(Stored data)
----
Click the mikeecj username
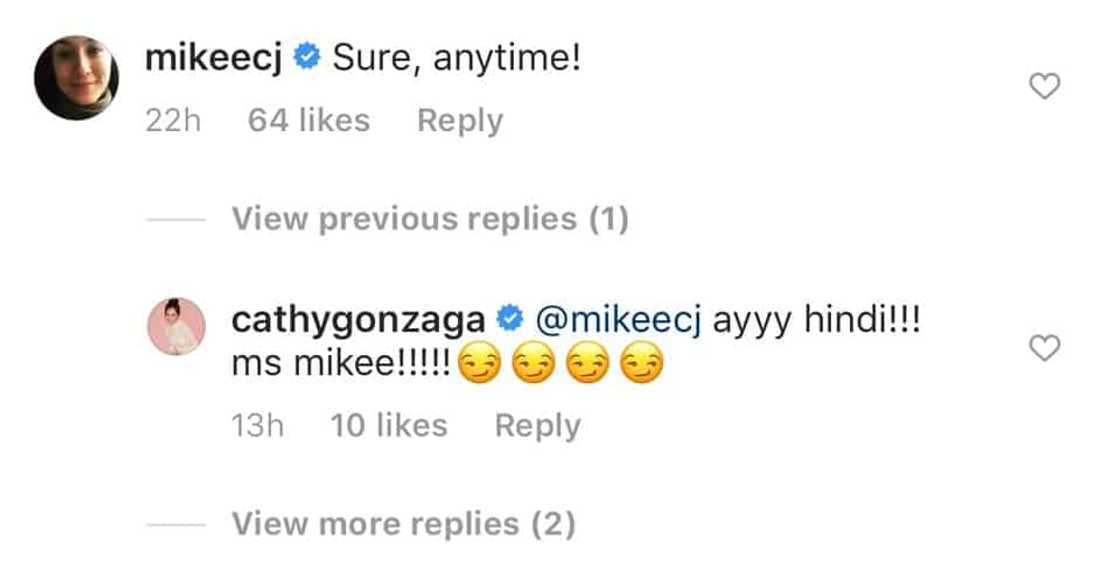 214,59
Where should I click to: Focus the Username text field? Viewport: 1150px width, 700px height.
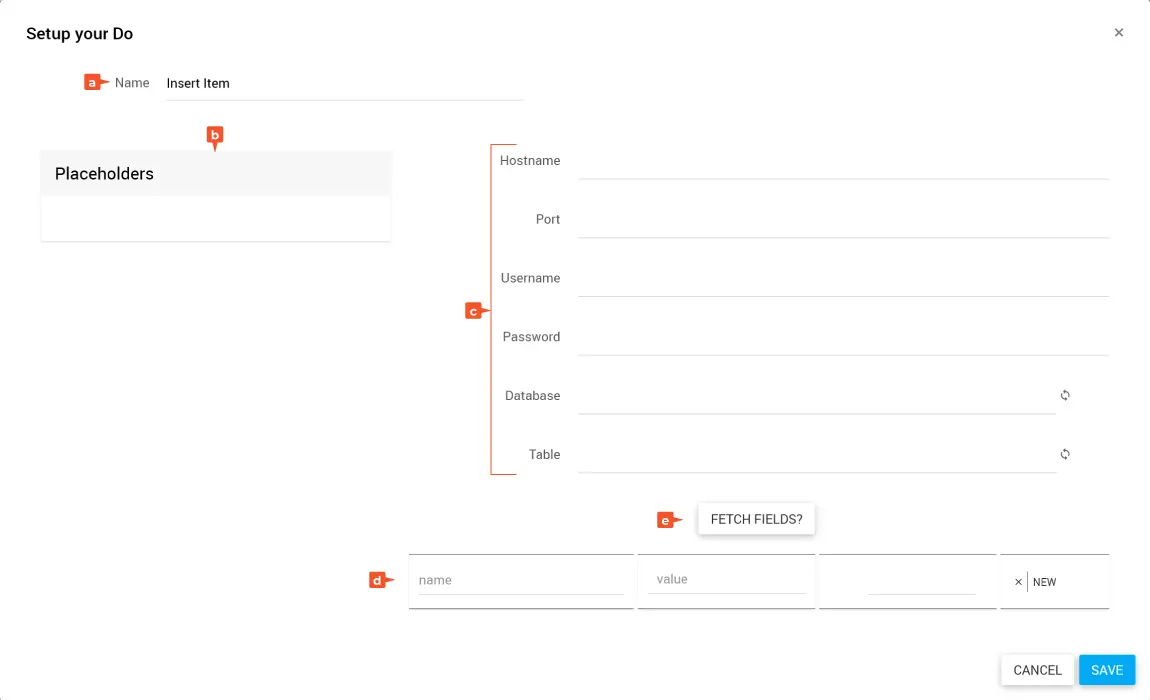coord(842,279)
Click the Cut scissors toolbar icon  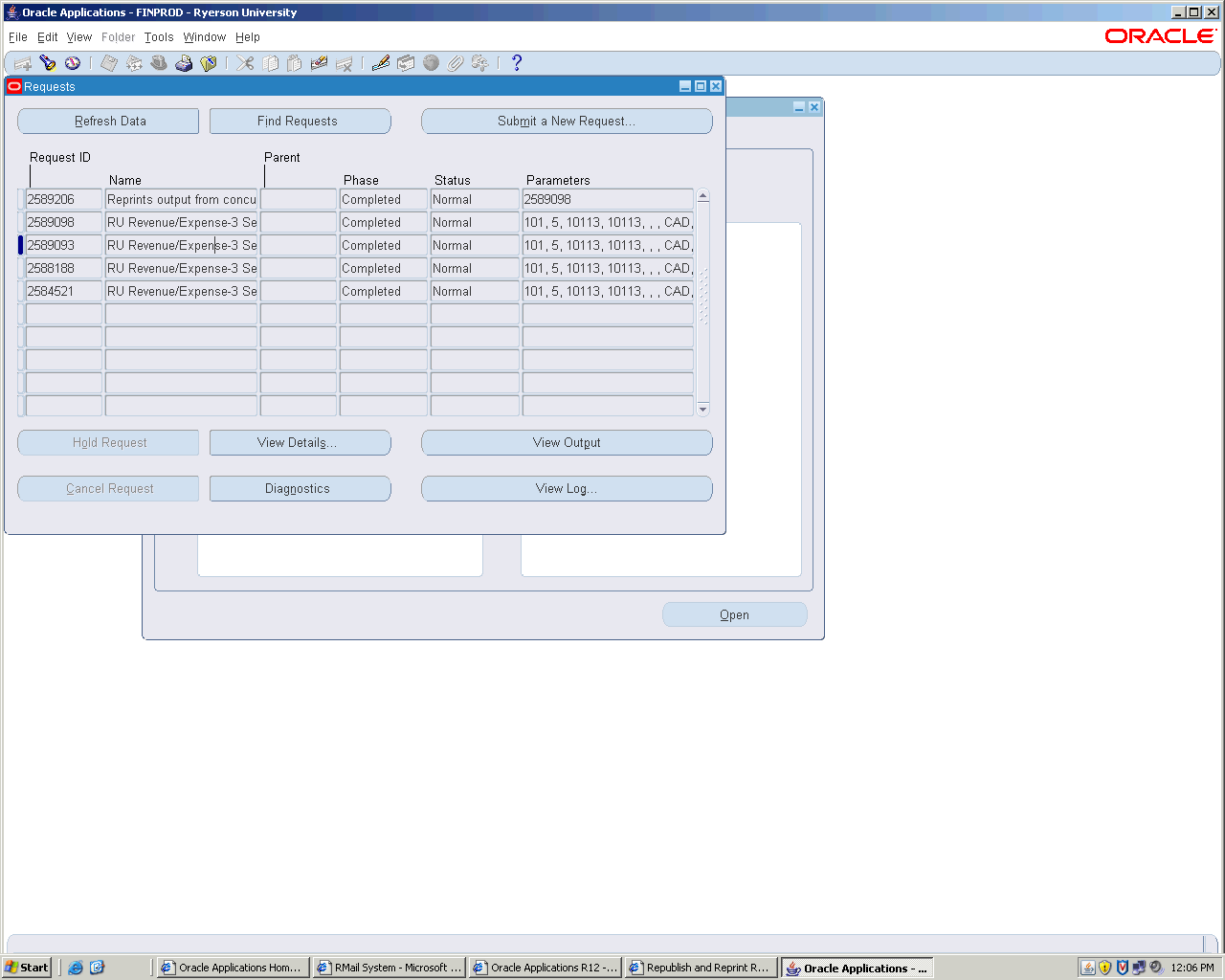click(246, 63)
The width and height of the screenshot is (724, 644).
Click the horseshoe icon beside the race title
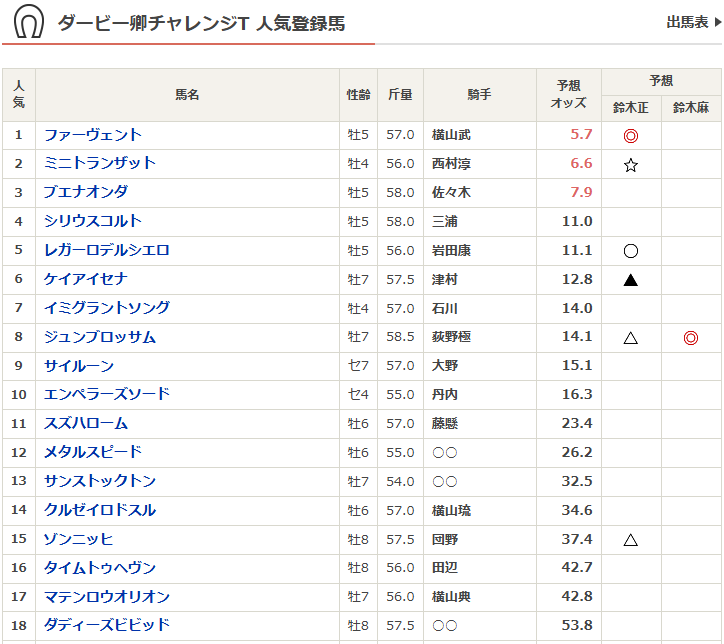[28, 22]
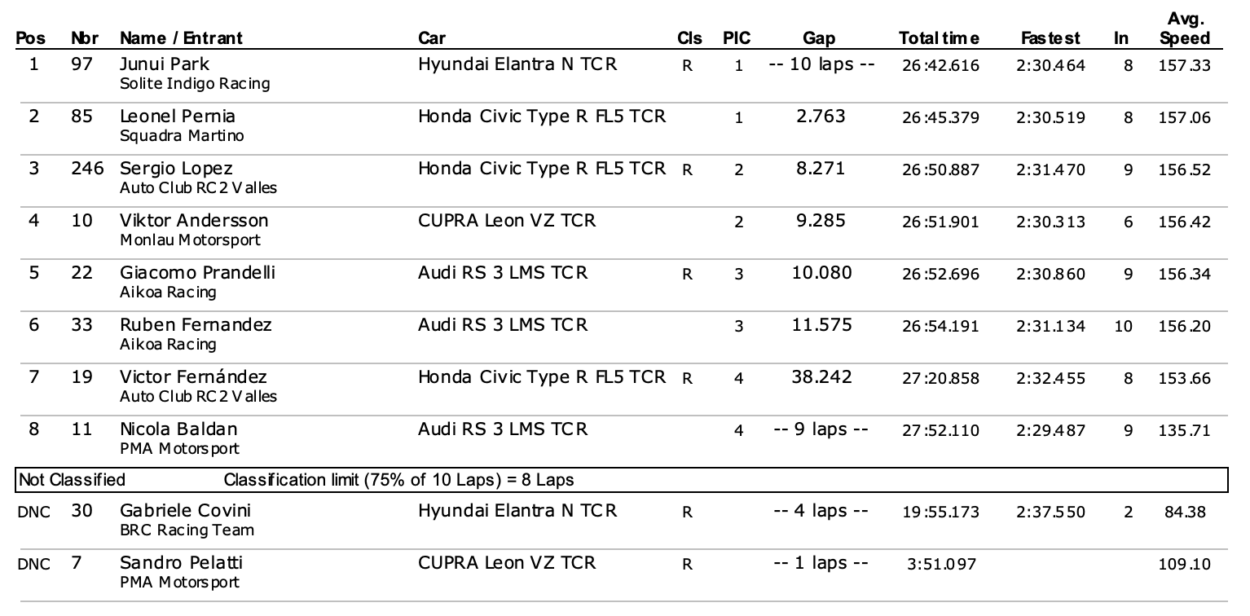Click Sergio Lopez's name
Image resolution: width=1250 pixels, height=616 pixels.
click(x=168, y=168)
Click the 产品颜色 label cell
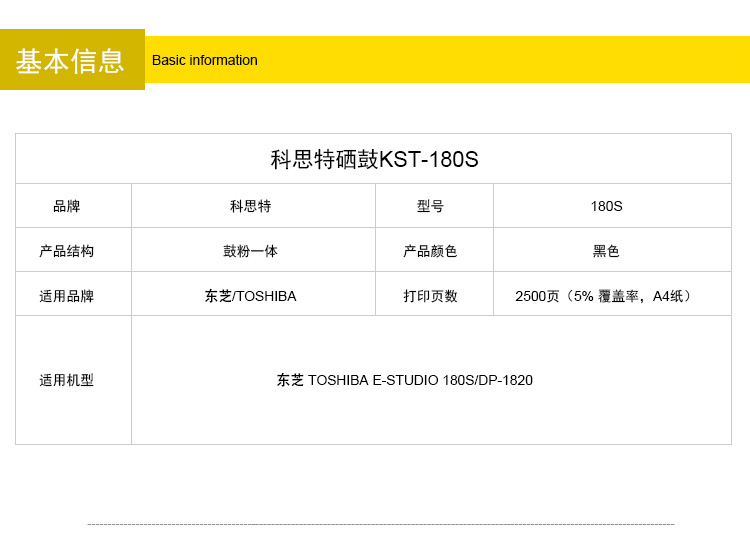 point(430,251)
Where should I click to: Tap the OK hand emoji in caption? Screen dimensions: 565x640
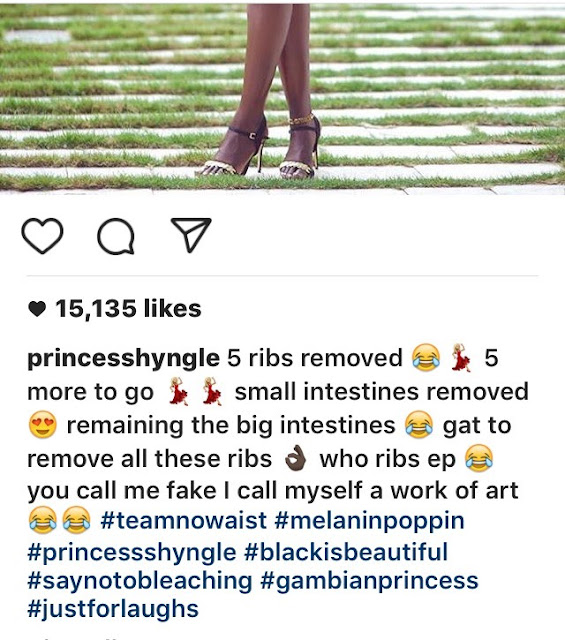pyautogui.click(x=296, y=458)
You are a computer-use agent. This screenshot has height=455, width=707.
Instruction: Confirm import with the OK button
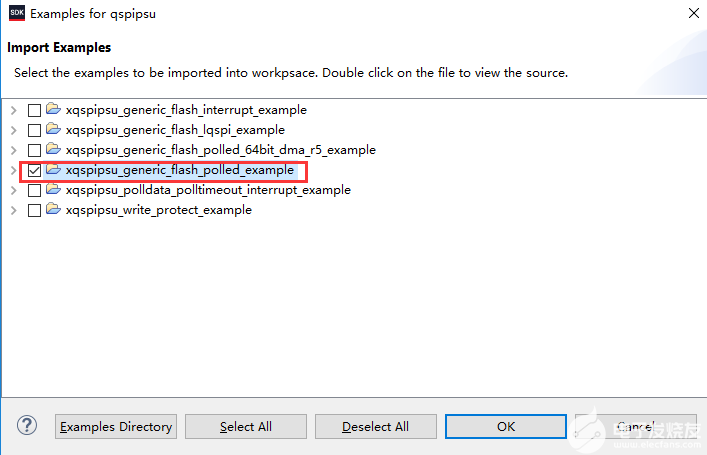tap(505, 427)
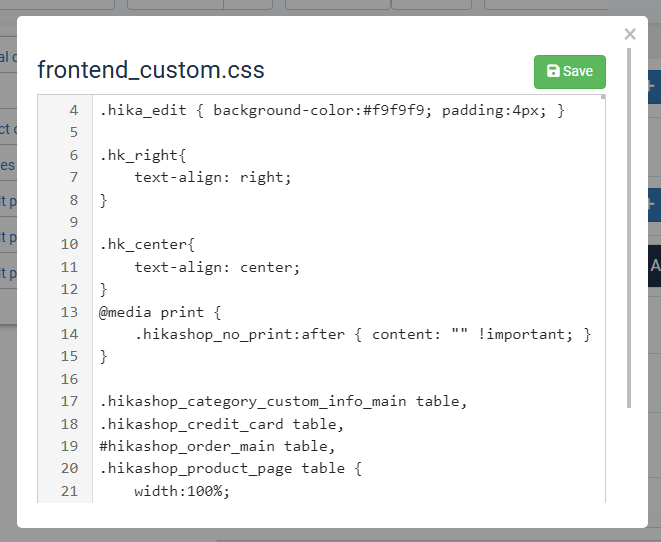Click the floppy disk icon in Save
The width and height of the screenshot is (661, 542).
pos(553,72)

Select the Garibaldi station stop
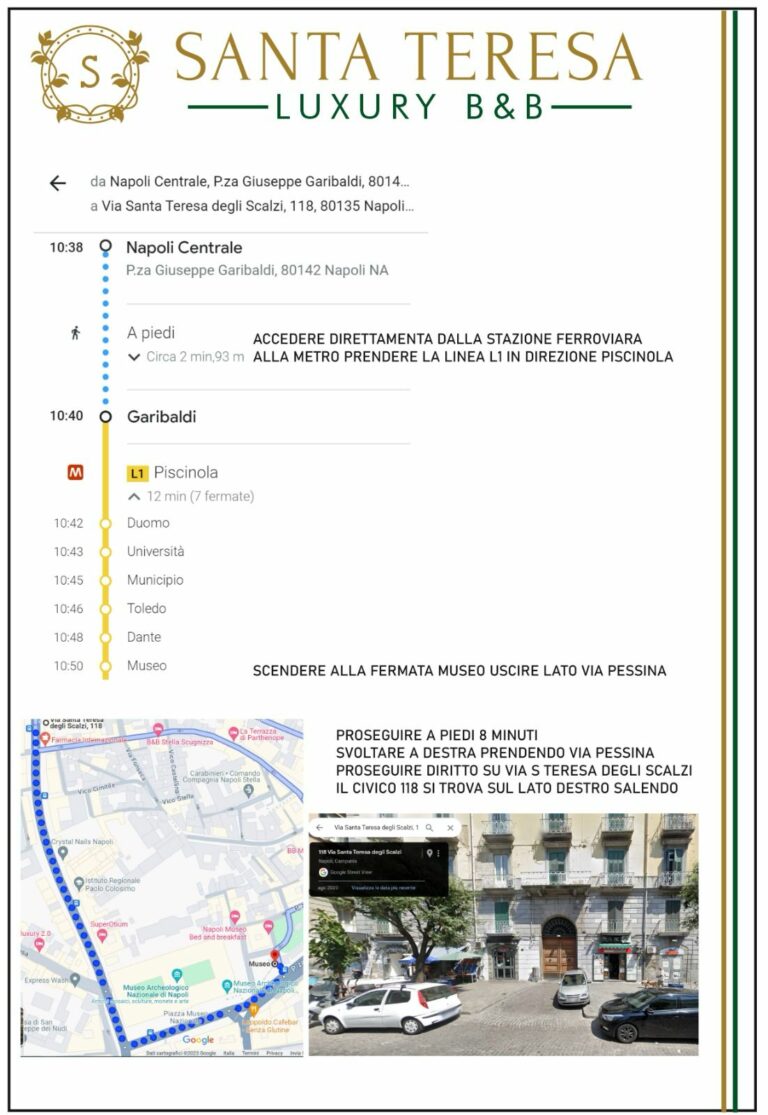click(161, 416)
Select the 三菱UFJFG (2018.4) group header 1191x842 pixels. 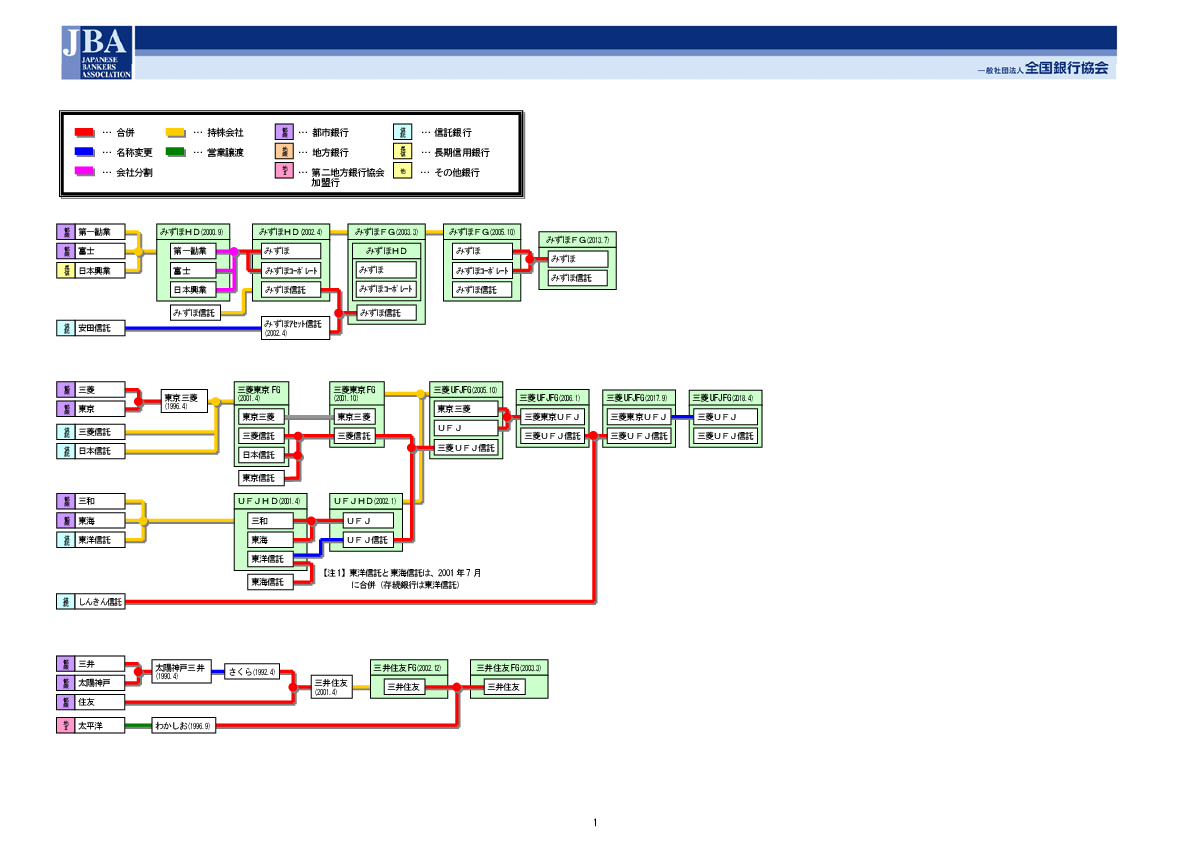725,398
----
Assignment: Please transcribe exactly the part of the records that opens with the line containing "The width and height of the screenshot is (724, 644)." and closes with the line containing "You are a computer-use", both ends included, and leave out the pictures.

Task solution:
The width and height of the screenshot is (724, 644).
Click the horseshoe icon beside the race title
[28, 22]
Click Sergio Lopez's name
Image resolution: width=1250 pixels, height=616 pixels.
click(x=168, y=168)
Click the 产品颜色 label cell
 point(430,251)
Where should I click to: Tap the OK hand emoji in caption? Screen dimensions: 565x640
pyautogui.click(x=296, y=458)
You are a computer-use agent. This screenshot has height=455, width=707.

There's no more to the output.